In a late-Saturday afternoon vote the Senate passed by unanimous consent a bill that clears the way for hundreds, perhaps thousands of new LPFM stations. At the NAB’s urging the Community Radio Act was amended to include new spacing requirements and make full-power stations the primary service in a community of license. The House passed the bill Friday, and it’s now headed to President Obama’s desk.

The bill will expand community radio nationwide – the Local Community Radio Act – passed the U.S. Senate, thanks to the bipartisan leadership of Senators Maria Cantwell (D-WA) and John McCain (R-AZ). This follows Friday afternoon’s passage of the bill in the House of Representatives, led by Representatives Mike Doyle (D-PA) and Lee Terry (R-NE).

These Congressional champions for community radio joined with the thousands of grassroots advocates and dozens of public interest groups who have fought for ten years to secure this victory for local media. In response to overwhelming grassroots pressure, Congress has given the Federal Communications Commission (FCC) a mandate to license thousands, of new community stations nationwide. This bill marks the first major legislative success for the growing movement for a more democratic media system in the U.S.

The Local Community Radio Act will expand the low power FM (LPFM) service created by the FCC in 2000 – a service the FCC created to address the shrinking diversity of voices on the radio dial. Over 800 LPFM stations, all locally owned and non-commercial, are already on the air. The stations are run by non-profit organizations, local governments, churches, schools, and emergency responders.

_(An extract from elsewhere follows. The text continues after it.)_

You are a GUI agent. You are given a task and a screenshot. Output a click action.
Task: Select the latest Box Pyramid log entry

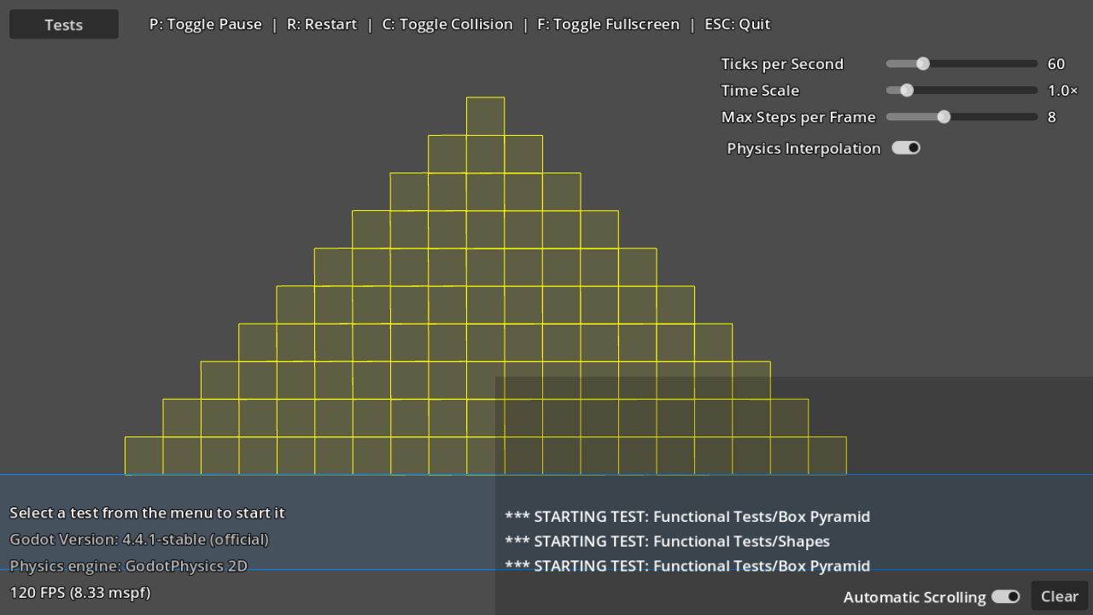point(687,565)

The bill repeals earlier legislation which had been backed by big broadcasters, including the National Association of Broadcasters. This legislation, the Radio Broadcast Preservation Act of 2000, limited LPFM radio to primarily rural areas. The broadcast lobby groups claimed that the new 100 watt stations could somehow create interference with their own stations, a claim disproven by a Congressionally-mandated study in 2003.

Congressional leaders worked for years to pass this legislation. As the clock wound down on the 111th Congress, they worked with the NAB to amend the bill to enshrine even stronger protections against interference and to ensure the prioritization of full power FM radio stations over low power stations.

Though the amendments to the bill will require some further work at the FCC, low power advocates celebrated the first chance in a decade for groups in cities, towns, and other communities to take their voices to the FM dial.